Just because you have a task that says “open up PowerPoint” instead of “work on presentation” it’s going to make it easier is rubbish. Being explicit and clear about what you need to do - ‘work on your presentation’ - is still going to get done. 

However, one thing is important, you do need to identify the difference between the tasks that are going to give you the biggest return and the ones that give you a false sense of making progress. 

This is why being very clear about the tasks that will move you towards your goals and the tasks that won’t move the needle very much is important and why I recommend you make a distinction between tasks that drive goals and projects forward and tasks that won't. 

Why recurring areas of focus?

If you want to complete a project or achieve a goal you are going to have to take action consistently over a period of time. You won’t learn Spanish if all you do is study for an hour once a month. If you want to learn Spanish or any other foreign language you will have study the language almost every day consistently. 

Learning a foreign language is not hard in terms of the process. The process is very easy. The difficulty is maintaining the consistency. That’s why so many people fail at achieving their goals and why projects are delayed. It’s a lack of consistency. Doing the work, day after day. 

Establishing what tasks you need to do frequently and consistently that drive you forward is essential. Not knowing which tasks give you 80% of your results and which ones do not is going to lead you down roads that either take you nowhere or take you on a detour away from the objective. 
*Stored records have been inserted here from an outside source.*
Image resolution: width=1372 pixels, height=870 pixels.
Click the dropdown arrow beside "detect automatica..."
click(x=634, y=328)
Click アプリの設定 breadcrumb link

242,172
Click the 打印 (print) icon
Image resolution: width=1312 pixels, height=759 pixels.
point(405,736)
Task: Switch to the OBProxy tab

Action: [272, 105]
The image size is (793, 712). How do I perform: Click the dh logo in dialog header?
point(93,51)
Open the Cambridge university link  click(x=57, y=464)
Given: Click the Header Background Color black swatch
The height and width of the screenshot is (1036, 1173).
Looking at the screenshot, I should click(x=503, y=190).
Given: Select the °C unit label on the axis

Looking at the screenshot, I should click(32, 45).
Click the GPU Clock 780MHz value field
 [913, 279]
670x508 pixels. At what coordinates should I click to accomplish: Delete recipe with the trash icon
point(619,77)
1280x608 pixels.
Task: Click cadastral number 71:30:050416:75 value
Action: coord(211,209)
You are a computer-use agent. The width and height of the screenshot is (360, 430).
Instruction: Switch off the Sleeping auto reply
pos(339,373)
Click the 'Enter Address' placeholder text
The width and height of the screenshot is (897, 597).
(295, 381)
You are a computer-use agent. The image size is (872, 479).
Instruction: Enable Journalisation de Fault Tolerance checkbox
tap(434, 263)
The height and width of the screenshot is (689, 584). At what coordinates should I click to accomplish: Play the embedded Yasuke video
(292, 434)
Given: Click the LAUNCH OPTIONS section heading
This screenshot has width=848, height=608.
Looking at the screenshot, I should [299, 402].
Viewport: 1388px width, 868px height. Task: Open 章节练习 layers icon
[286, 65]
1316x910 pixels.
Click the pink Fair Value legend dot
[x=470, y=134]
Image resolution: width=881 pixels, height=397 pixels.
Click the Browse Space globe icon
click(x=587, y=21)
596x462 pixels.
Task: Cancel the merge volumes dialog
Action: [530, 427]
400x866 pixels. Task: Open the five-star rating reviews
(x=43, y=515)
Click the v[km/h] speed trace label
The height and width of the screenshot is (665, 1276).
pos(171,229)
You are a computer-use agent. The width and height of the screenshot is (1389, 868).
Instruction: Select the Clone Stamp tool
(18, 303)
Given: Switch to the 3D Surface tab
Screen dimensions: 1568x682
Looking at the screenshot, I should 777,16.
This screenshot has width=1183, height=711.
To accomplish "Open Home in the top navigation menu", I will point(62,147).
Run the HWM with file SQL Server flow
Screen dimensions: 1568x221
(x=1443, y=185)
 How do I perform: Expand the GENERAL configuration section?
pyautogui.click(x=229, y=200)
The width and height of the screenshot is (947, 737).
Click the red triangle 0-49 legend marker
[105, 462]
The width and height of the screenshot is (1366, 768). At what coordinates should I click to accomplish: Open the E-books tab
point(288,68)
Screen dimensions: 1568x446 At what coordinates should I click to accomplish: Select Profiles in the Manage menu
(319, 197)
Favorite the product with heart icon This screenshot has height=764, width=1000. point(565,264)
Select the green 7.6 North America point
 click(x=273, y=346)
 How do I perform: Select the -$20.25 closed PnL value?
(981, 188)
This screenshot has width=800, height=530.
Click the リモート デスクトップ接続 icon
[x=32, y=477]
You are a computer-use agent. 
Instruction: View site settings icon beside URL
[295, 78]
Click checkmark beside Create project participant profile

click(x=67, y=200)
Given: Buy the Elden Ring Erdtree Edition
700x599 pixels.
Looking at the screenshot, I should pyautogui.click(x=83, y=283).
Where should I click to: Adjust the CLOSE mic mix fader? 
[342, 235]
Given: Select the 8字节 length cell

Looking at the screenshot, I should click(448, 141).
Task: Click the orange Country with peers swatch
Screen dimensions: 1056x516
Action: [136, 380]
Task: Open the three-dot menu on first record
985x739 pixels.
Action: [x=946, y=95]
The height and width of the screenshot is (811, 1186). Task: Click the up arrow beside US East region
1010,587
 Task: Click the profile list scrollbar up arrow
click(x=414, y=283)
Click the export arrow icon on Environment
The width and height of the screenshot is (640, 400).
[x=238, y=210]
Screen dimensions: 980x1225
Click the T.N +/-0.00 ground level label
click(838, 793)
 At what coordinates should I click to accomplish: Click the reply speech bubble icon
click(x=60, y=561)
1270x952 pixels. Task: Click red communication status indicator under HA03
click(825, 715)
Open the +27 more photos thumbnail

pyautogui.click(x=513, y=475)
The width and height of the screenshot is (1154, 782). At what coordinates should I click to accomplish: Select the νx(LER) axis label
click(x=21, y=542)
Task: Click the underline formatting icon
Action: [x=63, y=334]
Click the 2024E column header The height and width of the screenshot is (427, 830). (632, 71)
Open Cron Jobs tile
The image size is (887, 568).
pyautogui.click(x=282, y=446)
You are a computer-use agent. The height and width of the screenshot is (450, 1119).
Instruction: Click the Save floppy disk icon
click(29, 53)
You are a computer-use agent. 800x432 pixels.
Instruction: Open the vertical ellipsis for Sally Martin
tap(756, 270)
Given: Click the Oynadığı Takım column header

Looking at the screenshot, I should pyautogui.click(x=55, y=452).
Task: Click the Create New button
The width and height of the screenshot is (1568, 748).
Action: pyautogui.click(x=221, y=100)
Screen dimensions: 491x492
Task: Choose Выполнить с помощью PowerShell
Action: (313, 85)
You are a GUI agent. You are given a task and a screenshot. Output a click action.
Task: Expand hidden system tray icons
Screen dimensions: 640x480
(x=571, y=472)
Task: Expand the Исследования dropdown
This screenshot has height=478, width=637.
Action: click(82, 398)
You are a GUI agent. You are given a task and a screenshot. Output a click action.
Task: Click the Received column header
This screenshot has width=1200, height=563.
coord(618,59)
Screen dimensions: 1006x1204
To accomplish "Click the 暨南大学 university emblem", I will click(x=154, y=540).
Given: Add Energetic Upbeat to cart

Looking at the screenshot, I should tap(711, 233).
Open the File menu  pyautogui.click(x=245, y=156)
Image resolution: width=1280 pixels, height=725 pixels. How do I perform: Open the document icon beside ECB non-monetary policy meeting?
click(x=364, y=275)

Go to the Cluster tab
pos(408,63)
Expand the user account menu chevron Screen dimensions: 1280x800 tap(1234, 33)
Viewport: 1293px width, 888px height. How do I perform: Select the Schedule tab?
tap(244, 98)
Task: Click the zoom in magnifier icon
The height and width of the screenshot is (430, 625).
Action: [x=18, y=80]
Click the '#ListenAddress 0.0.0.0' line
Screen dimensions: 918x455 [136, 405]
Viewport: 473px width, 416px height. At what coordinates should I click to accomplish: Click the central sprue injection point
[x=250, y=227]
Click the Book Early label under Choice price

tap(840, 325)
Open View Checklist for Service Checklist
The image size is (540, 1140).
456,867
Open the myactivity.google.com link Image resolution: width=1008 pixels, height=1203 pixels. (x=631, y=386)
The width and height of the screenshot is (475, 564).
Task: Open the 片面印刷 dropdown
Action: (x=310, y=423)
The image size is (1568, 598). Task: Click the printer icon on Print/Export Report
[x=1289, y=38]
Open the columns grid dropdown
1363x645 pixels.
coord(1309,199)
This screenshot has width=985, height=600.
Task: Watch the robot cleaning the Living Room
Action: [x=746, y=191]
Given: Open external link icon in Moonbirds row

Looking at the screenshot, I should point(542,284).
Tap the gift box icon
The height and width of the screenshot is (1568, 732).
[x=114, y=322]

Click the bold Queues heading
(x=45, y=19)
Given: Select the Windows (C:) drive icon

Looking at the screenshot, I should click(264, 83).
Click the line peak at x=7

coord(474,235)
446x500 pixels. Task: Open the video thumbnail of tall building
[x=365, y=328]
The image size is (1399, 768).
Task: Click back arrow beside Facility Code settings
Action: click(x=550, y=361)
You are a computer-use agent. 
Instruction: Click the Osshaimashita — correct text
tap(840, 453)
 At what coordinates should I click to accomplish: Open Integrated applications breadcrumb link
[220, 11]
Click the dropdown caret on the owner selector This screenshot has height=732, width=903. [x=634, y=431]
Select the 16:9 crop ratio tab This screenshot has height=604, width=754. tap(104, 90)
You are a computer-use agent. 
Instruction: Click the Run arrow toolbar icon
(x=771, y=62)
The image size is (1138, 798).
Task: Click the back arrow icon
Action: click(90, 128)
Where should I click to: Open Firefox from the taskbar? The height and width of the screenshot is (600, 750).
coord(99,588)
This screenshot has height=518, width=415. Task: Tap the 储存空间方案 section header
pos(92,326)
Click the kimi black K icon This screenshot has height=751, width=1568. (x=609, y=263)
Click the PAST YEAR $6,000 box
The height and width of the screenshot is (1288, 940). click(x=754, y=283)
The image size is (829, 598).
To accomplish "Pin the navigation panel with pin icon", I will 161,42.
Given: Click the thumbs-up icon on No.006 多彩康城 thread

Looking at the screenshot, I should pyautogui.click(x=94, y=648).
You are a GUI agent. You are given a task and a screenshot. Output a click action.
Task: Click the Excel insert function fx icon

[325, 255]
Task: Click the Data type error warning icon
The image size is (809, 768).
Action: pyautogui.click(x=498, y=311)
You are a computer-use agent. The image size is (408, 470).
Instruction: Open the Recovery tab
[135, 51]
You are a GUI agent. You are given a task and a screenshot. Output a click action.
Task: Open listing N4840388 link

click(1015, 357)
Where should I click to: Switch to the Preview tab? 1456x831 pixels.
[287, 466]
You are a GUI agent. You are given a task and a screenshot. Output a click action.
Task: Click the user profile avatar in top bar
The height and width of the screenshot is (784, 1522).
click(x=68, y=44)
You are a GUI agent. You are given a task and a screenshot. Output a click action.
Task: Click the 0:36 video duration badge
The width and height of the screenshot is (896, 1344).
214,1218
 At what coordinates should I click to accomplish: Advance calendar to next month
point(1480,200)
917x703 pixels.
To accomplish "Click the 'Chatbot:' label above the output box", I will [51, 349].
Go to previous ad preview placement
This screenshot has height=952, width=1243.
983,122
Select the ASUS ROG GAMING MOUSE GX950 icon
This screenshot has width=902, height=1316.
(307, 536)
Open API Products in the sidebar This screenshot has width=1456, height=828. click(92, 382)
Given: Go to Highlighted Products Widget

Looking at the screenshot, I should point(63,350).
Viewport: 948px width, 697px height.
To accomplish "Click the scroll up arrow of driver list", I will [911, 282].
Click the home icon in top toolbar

Once you have established what these tasks are, you can then set them up to recur when you need them to recur. For me, exercise and fitness is an important part of my life. Maintaining my weight at 80 kgs is a part of that. So, I have a recurring area of focus that tells me to schedule my exercise on my calendar every Sunday.

However, taking my weight every Friday is actually set up as a routine. If I skip taking my weight reading once or twice it will not have any serious impact on my overall goal. Doing my exercise does have an impact. For me, if I am not exercising, I gain weight. If I exercise my weight remains reasonably consistent. Not exercising also impacts my energy levels too. So, an 80% impact task is doing exercise. Knowing my current wright is a 20% impact task. 

Likewise, with my content. I produce seven pieces of content each week. One blog post, one podcast episode, three YouTube videos and two newsletters. Each one of those requires planning and writing or recording. These are important areas of focus for me and they have to be done every week. They are therefore contained in my recurring areas of focus. 

Updating my content scheduler—I use Asana to manage my content—is not essential to the production of my content. It is important, but not essential. So, updating my Asana boards is a routine. I have it come up on a daily basis as part of my daily routines, but it would not have an effect on my content production if I skipped a day or two. 

The important work is content creation. Managing the content schedule is not going to help with creating the content. 

So there you go, Carlo, hopefully, that has given a clearer picture of the difference between a routine and an area of focus. 

The whole point in separating these is so you can differentiate between the tasks that will drive your projects and goals forward and the tasks that do not really contribute towards that goal. Routines can be important but remember they do not make a big impact. 

Over time you will get better at this and will instinctively know what tasks need to be performed regularly that will lead to your project or goal’s success and the less important tasks that, while perhaps being important, are not going to move things forward very much. 

Thank you for your question and thank you to everyone who has joined the Time Sector Course. The feedback has been tremendous and I am so grateful to have been able to help so many people.

Thank you for listening. It just remains for me now to wish you all a very very productive week.